(Records from a data source)
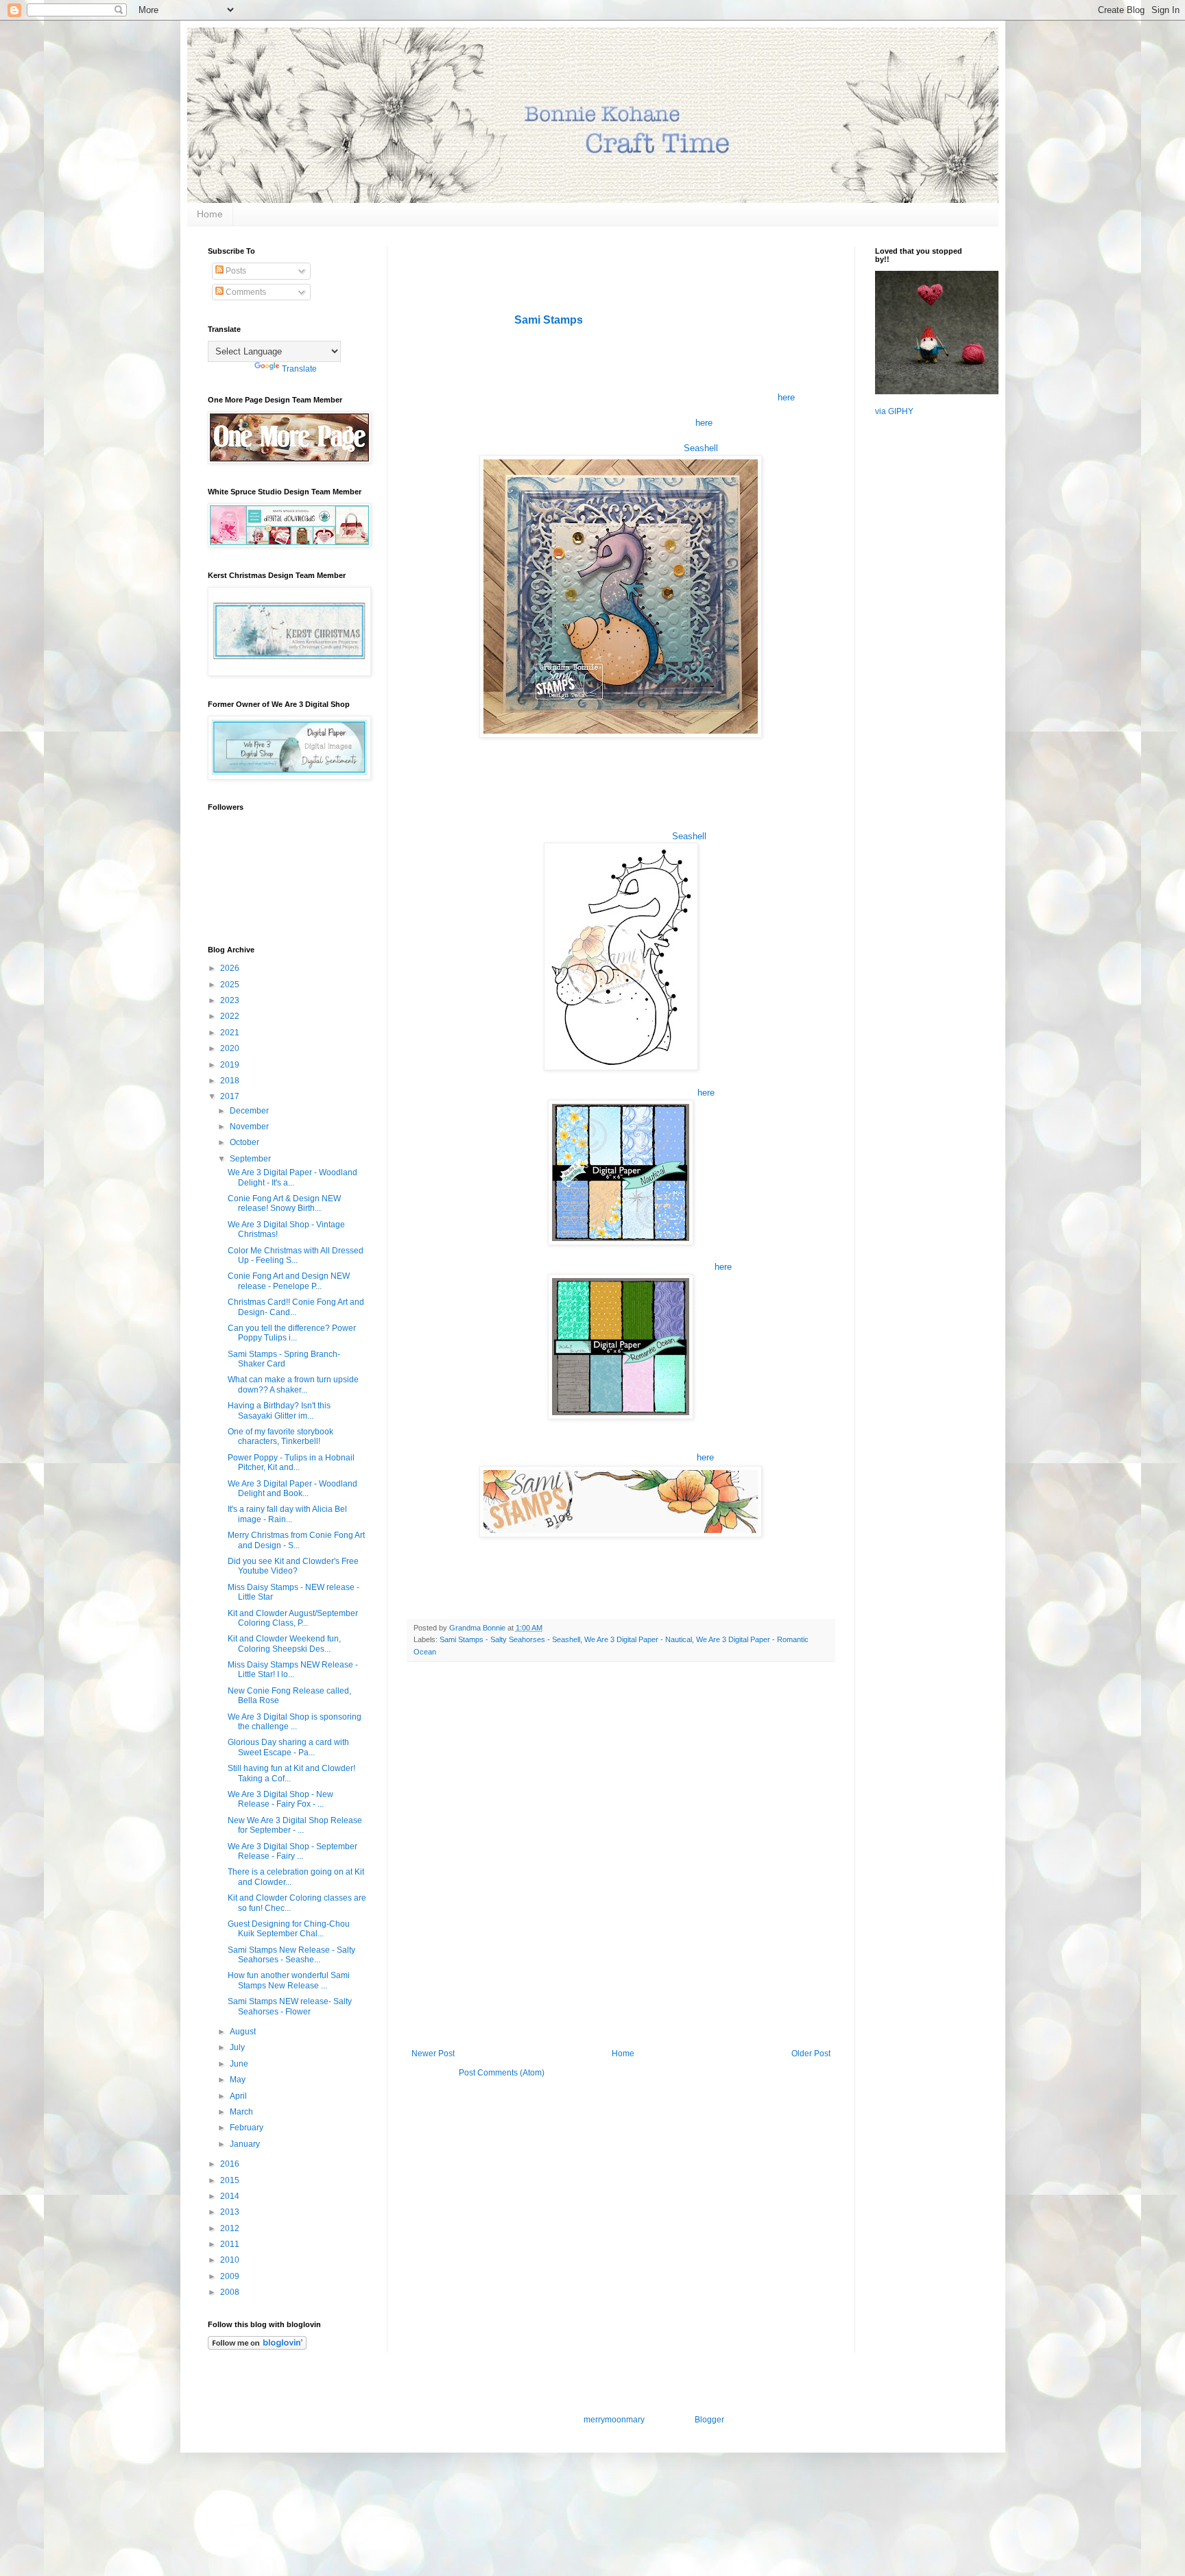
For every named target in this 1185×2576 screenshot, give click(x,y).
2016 (230, 2164)
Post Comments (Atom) (501, 2073)
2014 (230, 2196)
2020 (230, 1048)
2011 (230, 2244)
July (238, 2047)
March (242, 2112)
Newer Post (433, 2053)
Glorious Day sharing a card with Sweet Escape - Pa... (288, 1747)
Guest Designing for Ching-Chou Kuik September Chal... (289, 1928)
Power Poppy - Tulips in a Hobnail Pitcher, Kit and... (291, 1462)
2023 (230, 1000)
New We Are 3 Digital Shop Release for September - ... (295, 1825)
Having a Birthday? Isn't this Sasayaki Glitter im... (279, 1410)
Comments (245, 292)
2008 (230, 2292)
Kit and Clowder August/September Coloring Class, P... (293, 1618)
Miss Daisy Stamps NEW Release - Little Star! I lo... (293, 1669)
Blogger (709, 2419)
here (786, 397)
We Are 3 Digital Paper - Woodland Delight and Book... (292, 1488)
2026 (230, 968)
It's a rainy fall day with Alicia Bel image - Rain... (287, 1514)
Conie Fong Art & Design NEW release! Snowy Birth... (284, 1203)
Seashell (701, 448)
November (250, 1126)
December (250, 1111)
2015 (230, 2180)
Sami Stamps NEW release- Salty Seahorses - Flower (290, 2006)
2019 (230, 1065)
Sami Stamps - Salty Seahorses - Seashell (510, 1639)
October (245, 1142)
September (251, 1159)
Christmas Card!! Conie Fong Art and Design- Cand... (296, 1306)
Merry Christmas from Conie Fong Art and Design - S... (296, 1540)
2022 (230, 1016)
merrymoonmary (614, 2419)
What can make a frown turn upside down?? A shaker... (293, 1384)
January (246, 2144)
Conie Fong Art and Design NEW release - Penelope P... (289, 1280)
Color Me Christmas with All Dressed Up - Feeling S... (295, 1255)
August (244, 2031)
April (239, 2096)
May (239, 2079)
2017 (230, 1096)
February (247, 2127)
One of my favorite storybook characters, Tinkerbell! (280, 1436)
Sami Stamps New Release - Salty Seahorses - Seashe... (291, 1954)
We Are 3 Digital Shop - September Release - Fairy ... (292, 1851)
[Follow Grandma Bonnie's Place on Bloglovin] (257, 2347)
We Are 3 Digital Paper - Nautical (638, 1639)
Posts (235, 271)
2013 (230, 2212)
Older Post (810, 2053)
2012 (230, 2228)
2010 (230, 2260)
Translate (299, 369)
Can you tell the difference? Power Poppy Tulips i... (292, 1333)
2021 (230, 1032)
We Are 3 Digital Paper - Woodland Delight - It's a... (292, 1177)
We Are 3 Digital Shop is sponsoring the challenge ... (294, 1721)
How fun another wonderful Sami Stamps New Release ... (289, 1980)
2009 (230, 2276)
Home (210, 213)
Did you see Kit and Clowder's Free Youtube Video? (293, 1566)
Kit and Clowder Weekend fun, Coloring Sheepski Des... (284, 1643)
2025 (230, 984)
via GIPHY (894, 411)
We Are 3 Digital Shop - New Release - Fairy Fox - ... (280, 1799)
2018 (230, 1080)
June (240, 2064)
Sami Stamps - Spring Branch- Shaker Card (284, 1359)
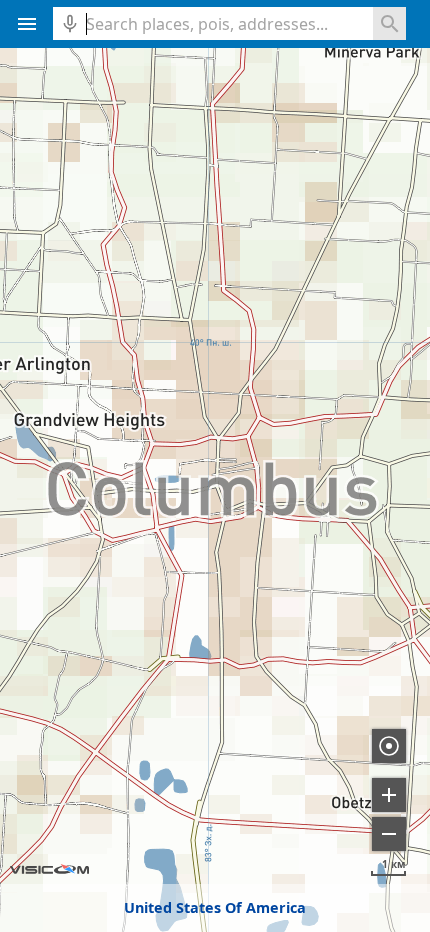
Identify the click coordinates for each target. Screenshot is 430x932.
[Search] (389, 23)
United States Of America (215, 907)
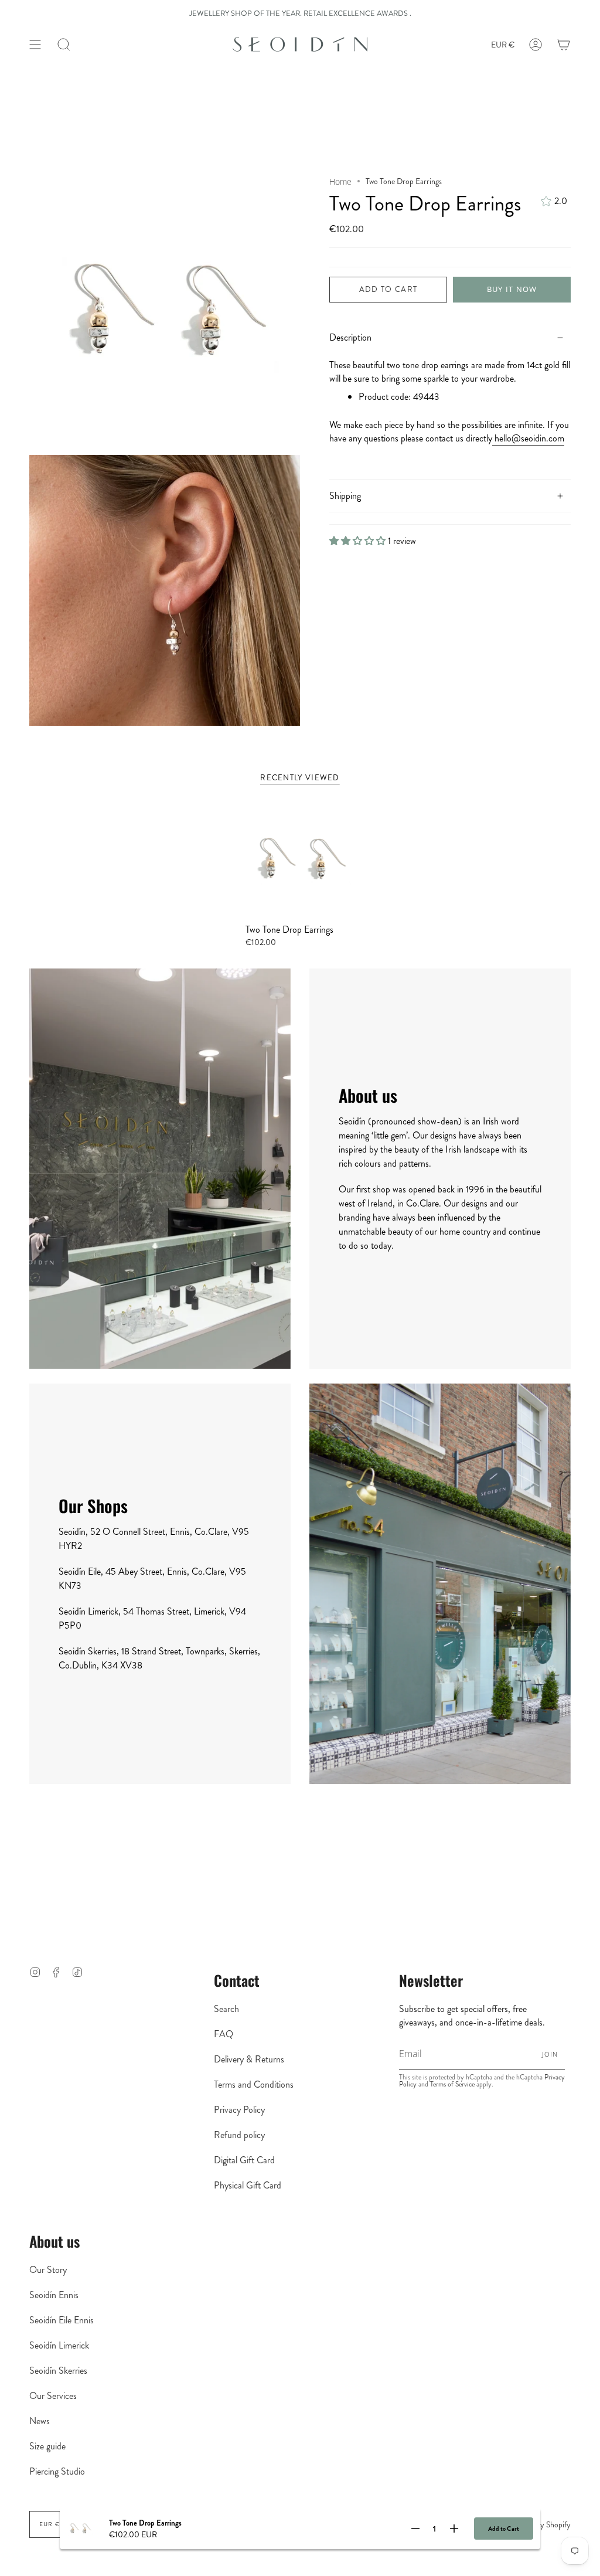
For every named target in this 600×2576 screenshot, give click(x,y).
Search (226, 2009)
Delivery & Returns (249, 2059)
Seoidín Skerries (58, 2370)
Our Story (48, 2269)
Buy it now (512, 289)
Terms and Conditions (254, 2084)
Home (340, 181)
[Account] (536, 44)
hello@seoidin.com (528, 438)
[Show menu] (35, 44)
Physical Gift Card (247, 2185)
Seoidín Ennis (54, 2295)
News (39, 2421)
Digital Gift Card (244, 2160)
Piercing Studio (57, 2471)
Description (350, 337)
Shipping (345, 495)
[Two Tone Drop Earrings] (300, 858)
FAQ (223, 2034)
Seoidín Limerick (59, 2345)
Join (550, 2054)
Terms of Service (452, 2084)
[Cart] (564, 44)
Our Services (53, 2395)
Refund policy (239, 2135)
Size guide (47, 2446)
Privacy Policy (239, 2109)
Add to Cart (503, 2528)
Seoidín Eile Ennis (61, 2320)
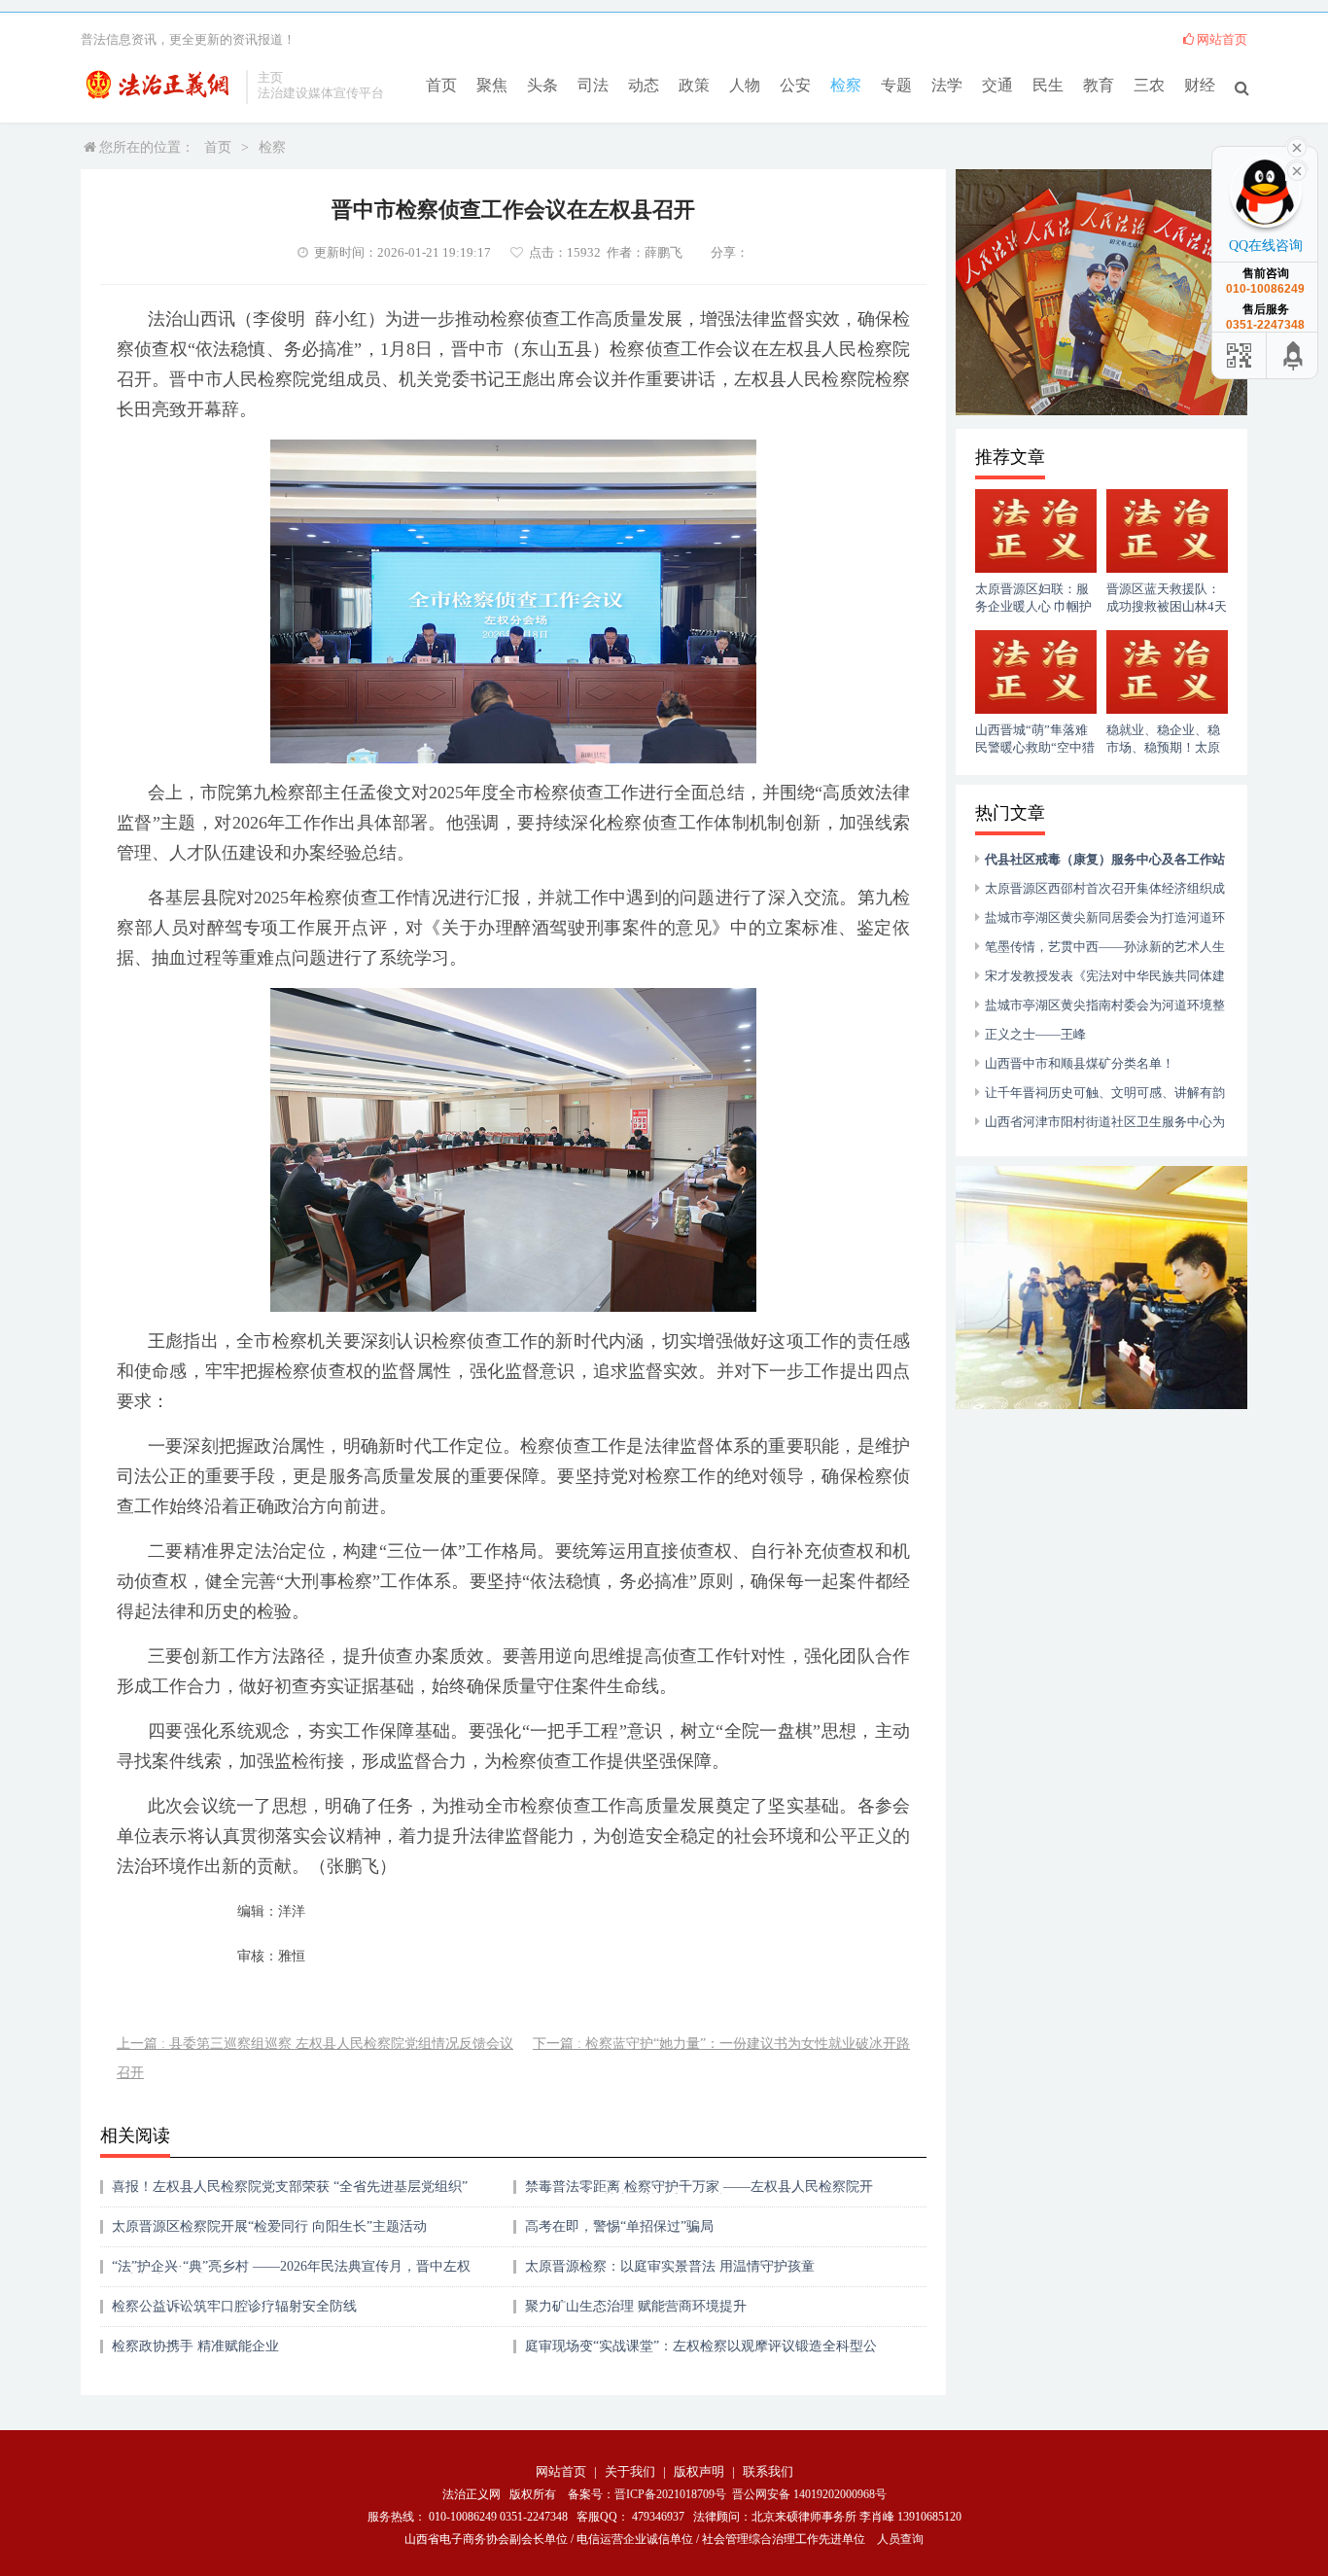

TASK ITEM: Using the data above, print only the lines starting at the one with "2012 (230, 2228)" and ending at the one with "Buy it now (512, 289)", exactly as they stand, minus the pictures.

SOLUTION TO THIS TASK:
2012 (230, 2228)
2010 (230, 2260)
Translate (299, 369)
Can you tell the difference? Power Poppy Tulips i... (292, 1333)
2021 (230, 1032)
We Are 3 Digital Paper - Woodland Delight - It's a... (292, 1177)
We Are 3 Digital Shop is sponsoring the challenge ... (294, 1721)
How fun another wonderful Sami Stamps New Release ... (289, 1980)
2009 (230, 2276)
Home (210, 213)
Did you see Kit and Clowder's Free Youtube Video? (293, 1566)
Kit and Clowder Weekend fun, Coloring Sheepski Des... (284, 1643)
2025 (230, 984)
via GIPHY (894, 411)
We Are 3 Digital Shop - New Release - Fairy Fox - ... (280, 1799)
2018 (230, 1080)
June (240, 2064)
Sami Stamps - Spring Branch- Shaker Card (284, 1359)
Identify the click coordinates for each target. Screenshot is 430x932.
[Search] (389, 23)
United States Of America (215, 907)
For every named target in this 600×2576 screenshot, give click(x,y).
Search (226, 2009)
Delivery & Returns (249, 2059)
Seoidín Skerries (58, 2370)
Our Story (48, 2269)
Buy it now (512, 289)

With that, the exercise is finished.